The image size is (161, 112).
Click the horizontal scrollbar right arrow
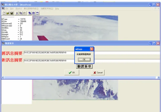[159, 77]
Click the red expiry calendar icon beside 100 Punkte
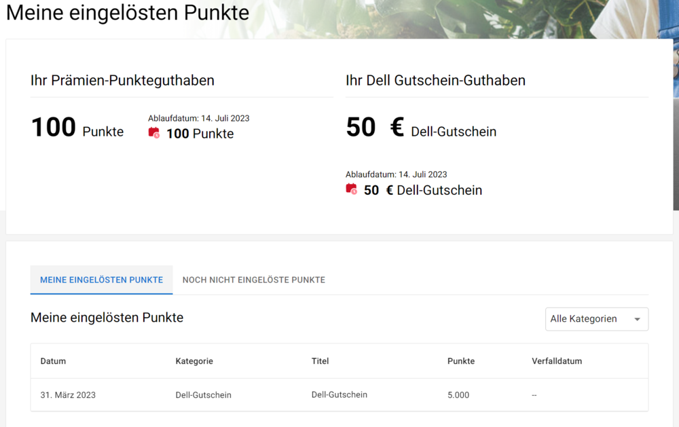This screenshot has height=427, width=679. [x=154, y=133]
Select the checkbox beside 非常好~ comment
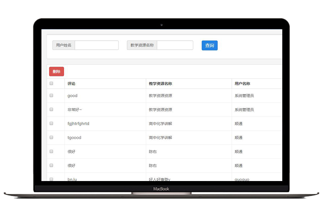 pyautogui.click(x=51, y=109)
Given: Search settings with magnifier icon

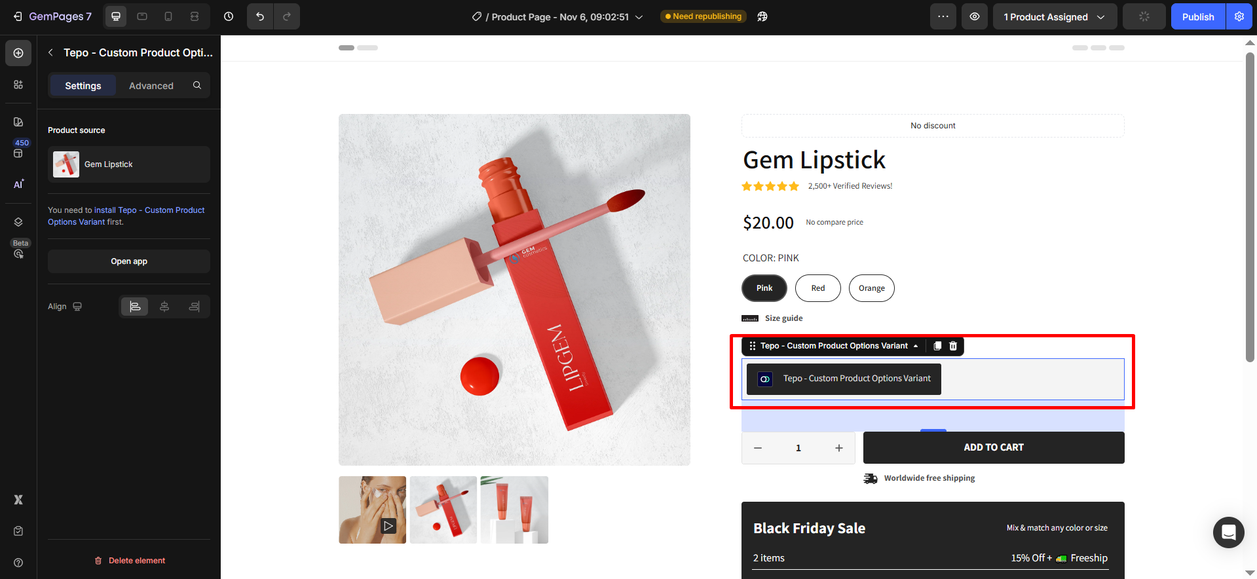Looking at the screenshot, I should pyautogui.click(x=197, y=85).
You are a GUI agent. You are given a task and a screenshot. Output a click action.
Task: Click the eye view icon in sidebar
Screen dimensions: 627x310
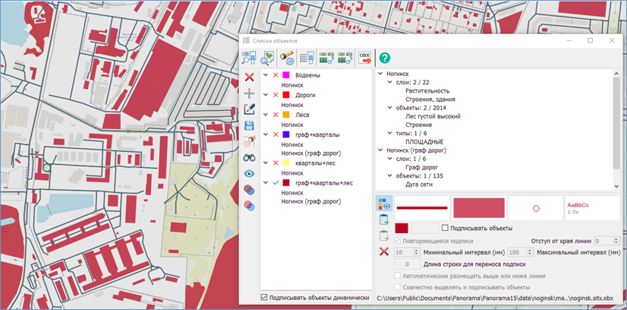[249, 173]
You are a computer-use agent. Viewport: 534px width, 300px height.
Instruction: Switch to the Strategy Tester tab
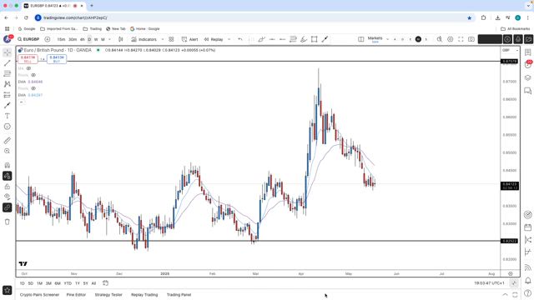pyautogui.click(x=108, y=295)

═══

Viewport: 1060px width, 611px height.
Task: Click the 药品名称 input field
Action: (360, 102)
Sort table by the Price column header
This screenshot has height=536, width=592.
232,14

═══

• **What to do**:
The lines above that hold "agent" are the result; show every one of them.

• **Completed exercise**:
You are a GUI agent. You are given a task and a screenshot. Output a click action.
You are a computer-use agent. Viewport: 534px width, 300px height.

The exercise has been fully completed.